# About this task
Could you return, exactly as written, every line from the one containing "At what coordinates" through the last line of the entries below, leaving out the pictures?
==== Data for analysis ====
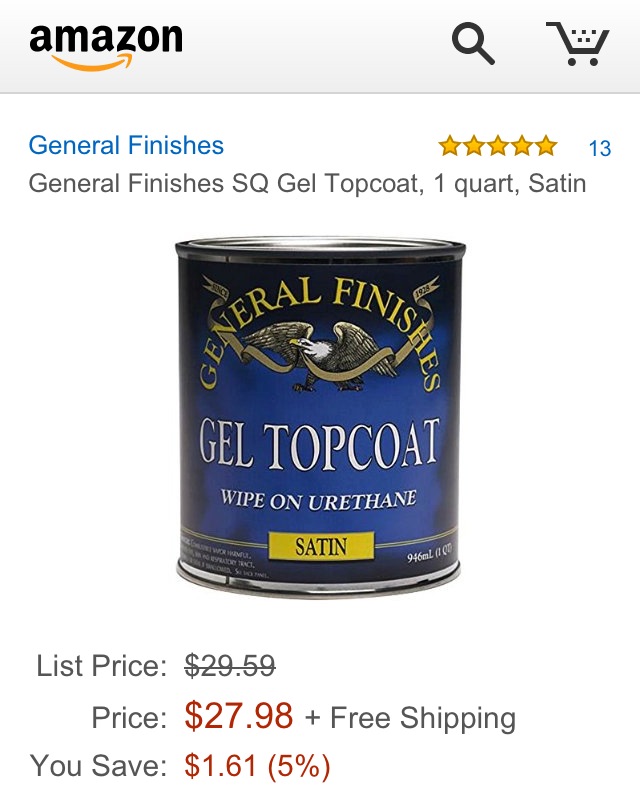Open the 13 customer reviews link
Image resolution: width=640 pixels, height=806 pixels.
pyautogui.click(x=599, y=148)
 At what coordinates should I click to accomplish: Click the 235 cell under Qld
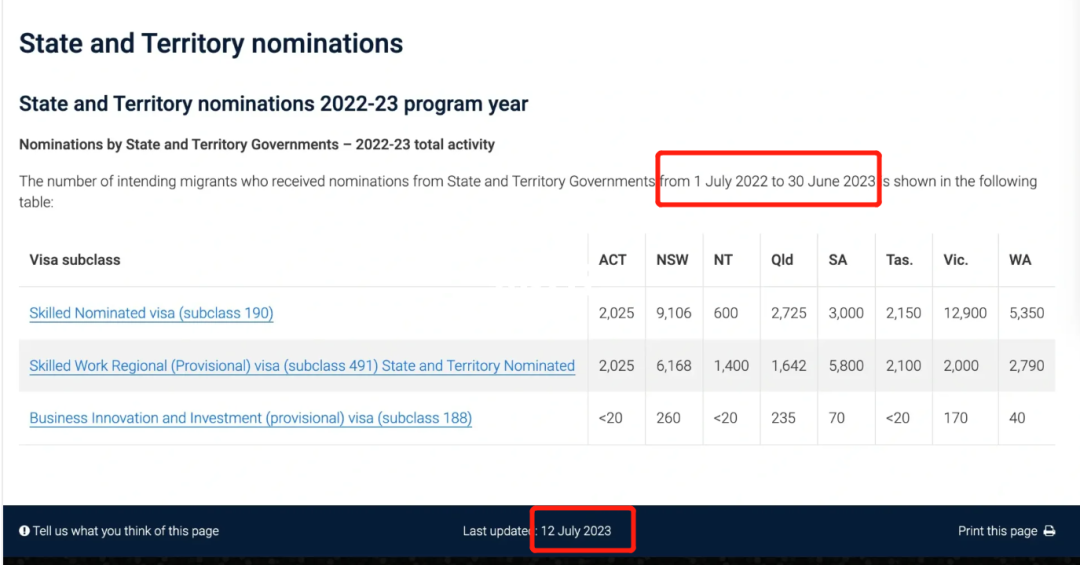tap(783, 418)
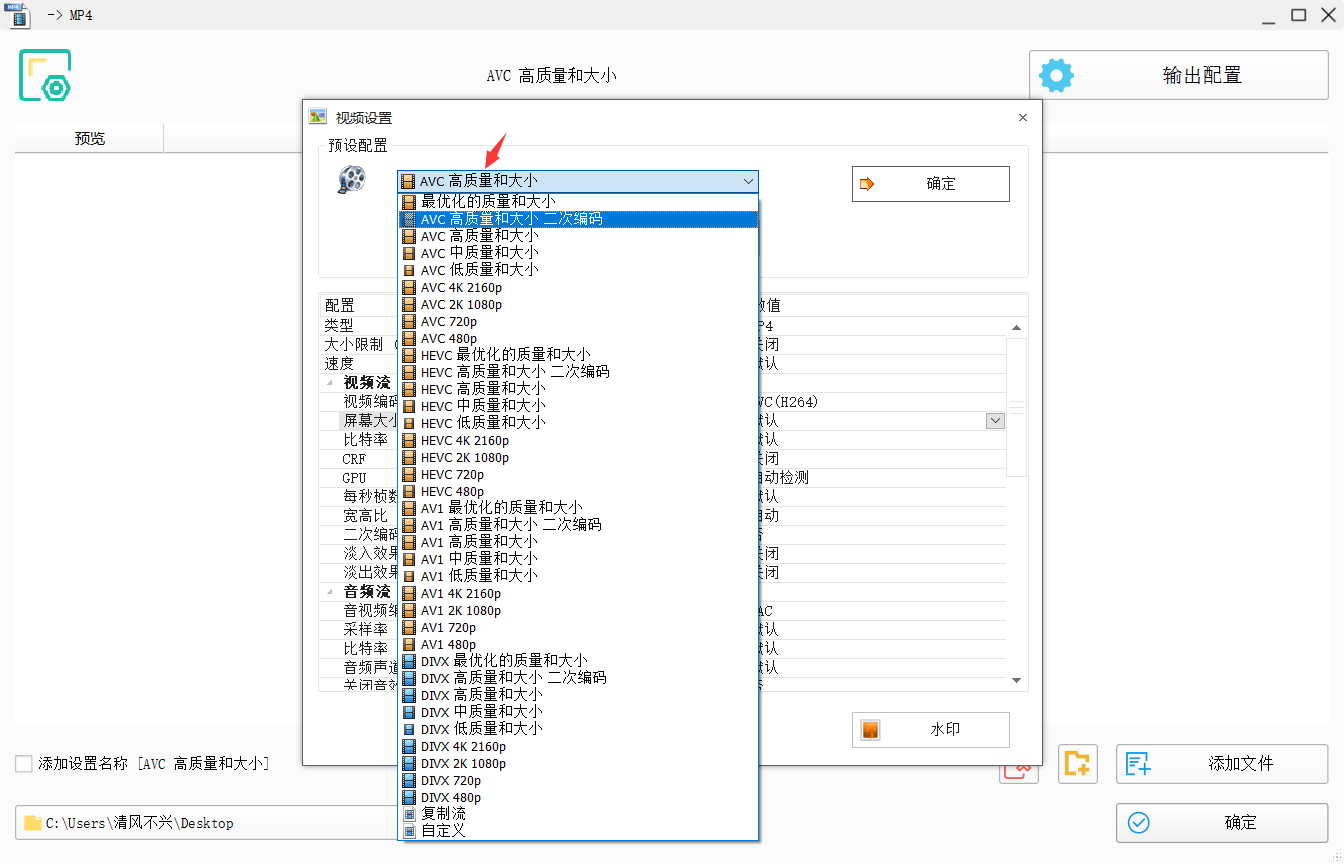
Task: Click the folder icon beside the Desktop path
Action: pyautogui.click(x=33, y=823)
====
# Exercise answer
 At what coordinates should I click to accomplish: Click the 235 cell under Qld
tap(783, 418)
Task: Click the folder icon beside the Desktop path
Action: pyautogui.click(x=33, y=823)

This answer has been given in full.